By Stan Deresinski, MD, FACP, FIDSA

Clinical Professor of Medicine, Stanford University

Dr. Deresinski reports no financial relationships relevant to this field of study.

SYNOPSIS: Discontinuation of contact precautions for patients colonized or infected with either MRSA or VRE is associated with a decrease in rates of noninfectious adverse events.

SOURCE: Martin EM, Bryant B, Grogan TR, et al. Noninfectious hospital adverse events decline after elimination of contact precautions for MRSA and VRE. Infect Control Hosp Epidemiol 2018 May 10:1-9. doi: 10.1017/ice.2018.93. [Epub ahead of print].

In 2016, Martin and colleagues at UCLA and the Santa Monica Hospital reported that elimination of routine contact precautions for endemic methicillin-resistant Staphylococcus aureus (MRSA) and vancomycin-resistant Enterococcus (VRE) infection or colonization was not associated with an increase in detection of these organisms, but was associated with considerable cost savings. Others have confirmed a lack of adverse outcomes resulting from discontinuation of contact precautions in response to these organisms,1,2 indicating that this strategy is safe. The same group now reports that this approach is not only safe, but it is associated with a reduction of noninfectious adverse events.

In a before-and-after study, the investigators compared hospital reportable adverse events for single years prior to and after discontinuation of contact precautions for VRE and MRSA. During the year before, chlorhexidine bathing for almost all inpatients was implemented. The noninfectious adverse events that were considered were postoperative respiratory failure, hemorrhage/hematoma, thrombosis, wound dehiscence, pressure ulcers, and falls or trauma. The comparison was analyzed using segmented and mixed-effects Poisson regression models.

Approximately 12% of 24,732 admissions in the pre-intervention period resulted in isolation for MRSA and/or VRE, while no patient was isolated for this reason post-intervention. Meanwhile, there was an overall 19% decrease in noninfectious adverse events from pre- to post-intervention from 12.3 per 1,000 admissions to 10.0 per 1,000 admissions (P = 0.022). There was no significant change in overall infectious adverse events. Limiting the analysis to MRSA/VRE admissions, the rate of noninfectious adverse events decreased from 21.4 per 1,000 to 6.08 per 1,000 admissions (P < 0.001) a 72% reduction.

COMMENTARY

The authors of several studies have reported that patients may suffer from a wide variety of adverse events as a result of being placed in contact precautions. However, recent studies have contradicted these findings. This study has some of the usual drawbacks of most infection prevention research, including its quasi-experimental before-and-after design and other changes such as the implementation of almost universal chlorhexidine bathing during the pre-intervention period.
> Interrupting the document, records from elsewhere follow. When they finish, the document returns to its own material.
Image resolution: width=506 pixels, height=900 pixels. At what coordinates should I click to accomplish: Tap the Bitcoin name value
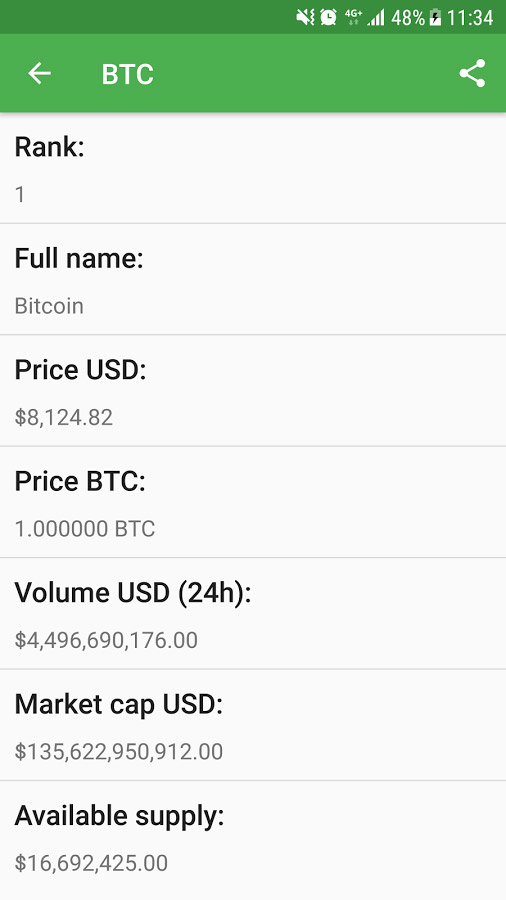[49, 305]
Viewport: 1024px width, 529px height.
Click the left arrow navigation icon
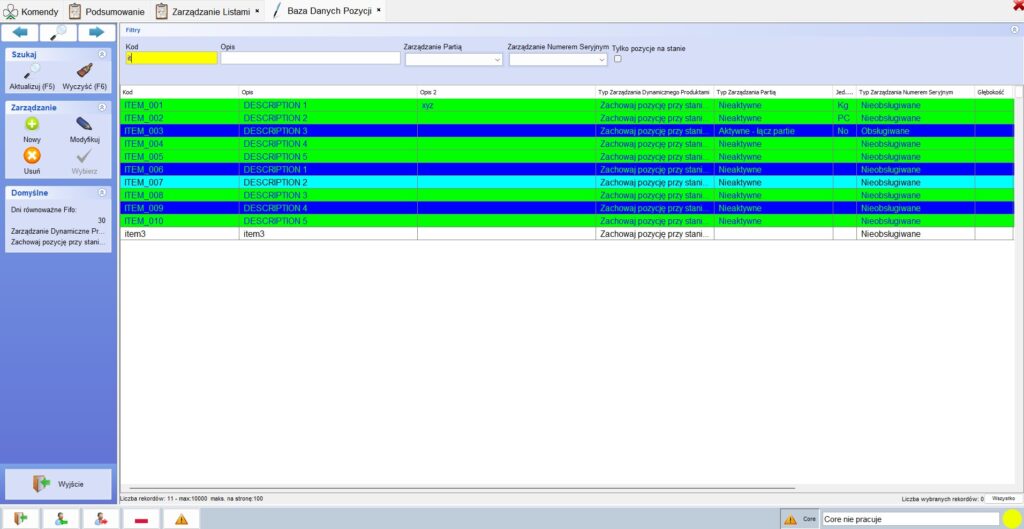pos(20,33)
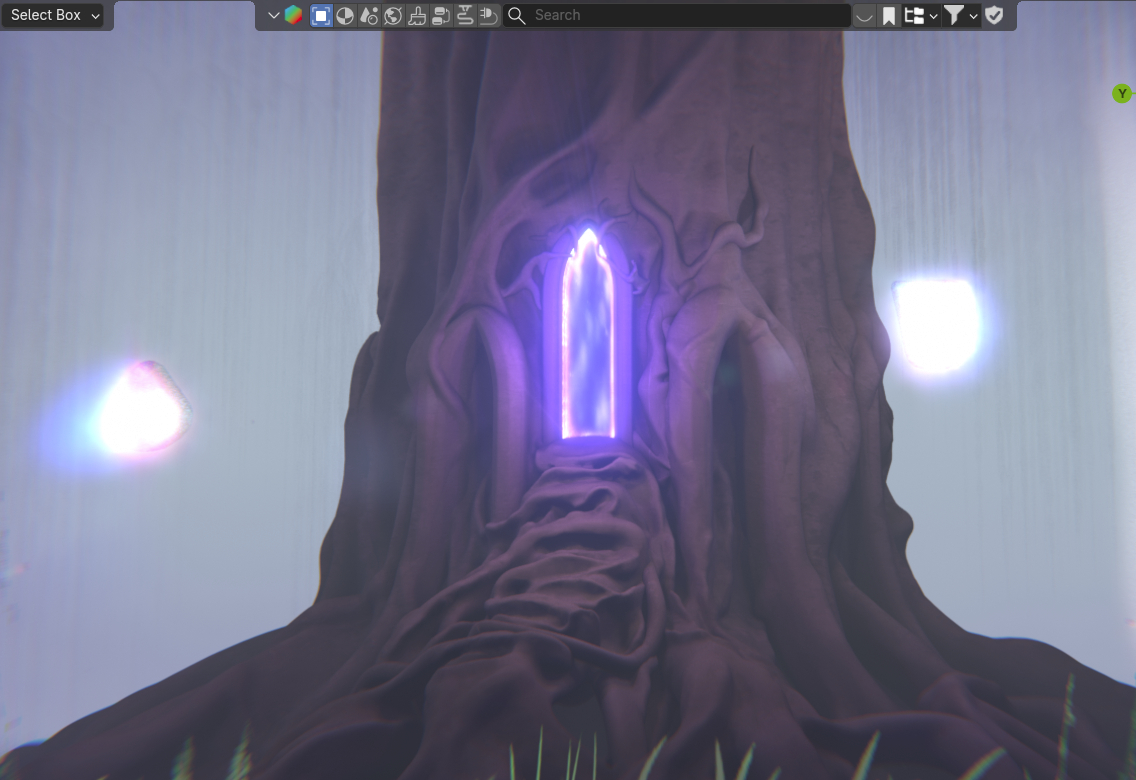This screenshot has width=1136, height=780.
Task: Click the half-shaded sphere icon
Action: [x=345, y=15]
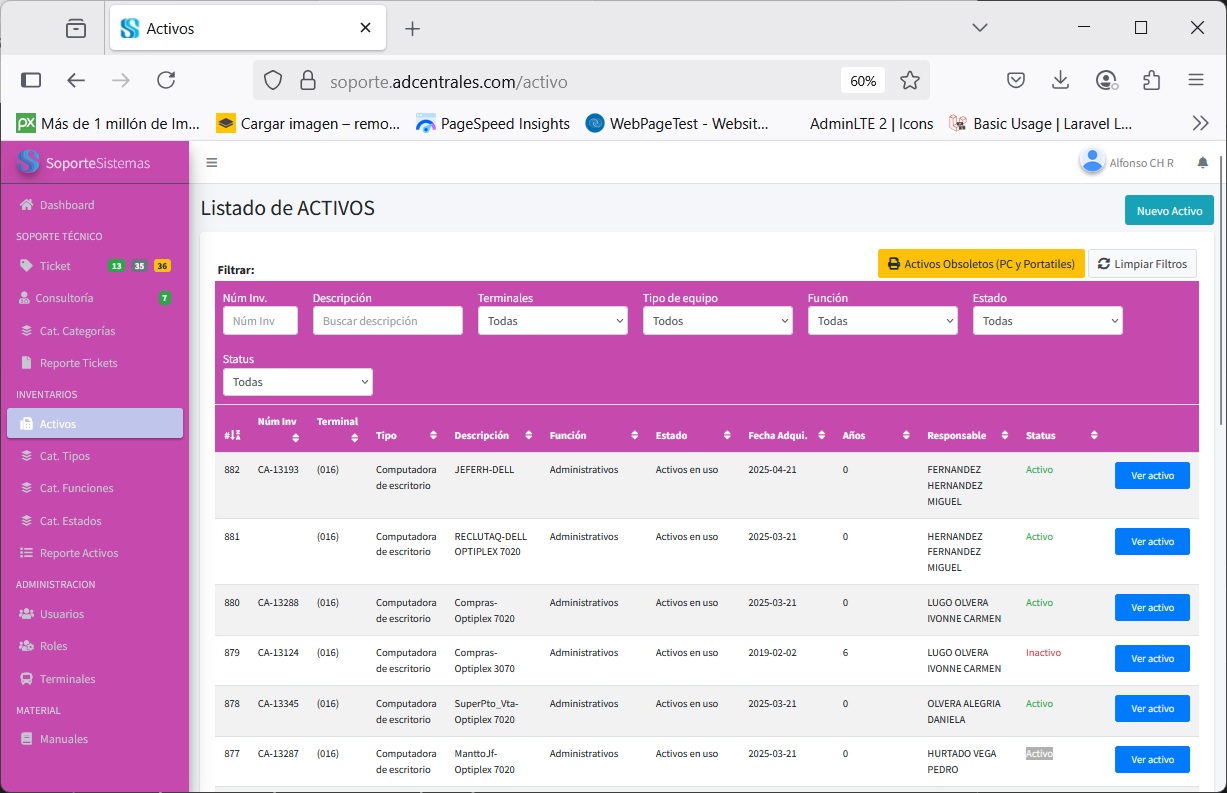Reload the page with refresh icon
This screenshot has width=1227, height=793.
(x=166, y=80)
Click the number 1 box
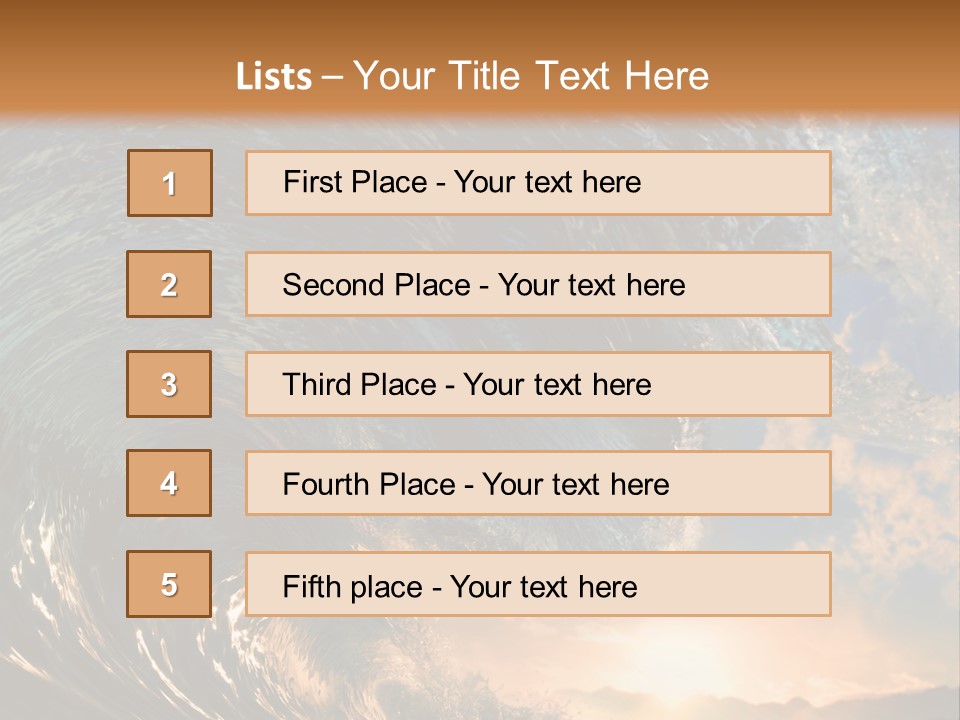The image size is (960, 720). (170, 183)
Several studies indicate that the elimination of routine contact precautions for patients with MRSA and/or VRE colonization or infection is safe (i.e., not associated with increased rates of detection of affected patients). Martin and colleagues have found that such discontinuation is not just safe regarding infection, but it actually appears to enhance patient safety as evidenced by a decrease in noninfectious adverse effects.

REFERENCES

  1. Bearman G, Abbas S, Masroor N, et al. Impact of discontinuing contact precautions for methicillin-resistant Staphylococcus aureus and vancomycin-resistant Enterococcus: An interrupted time series analysis. Infect Control Hosp Epidemiol 2018;39:676-682.
  2. Marra AR, Edmond MB, Schweizer ML, et al. Discontinuing contact precautions for multidrug-resistant organisms: A systematic literature review and meta-analysis. Am J Infect Control 2018;46:333-340.
  3. Martin EM, Russell D, Rubin Z, et al. Elimination of routine contact precautions for endemic methicillin-resistant Staphylococcus aureus and vancomycin-resistant Enterococcus: A retrospective quasi-experimental study. Infect Control Hosp Epidemiol 2016;37:1323-1330.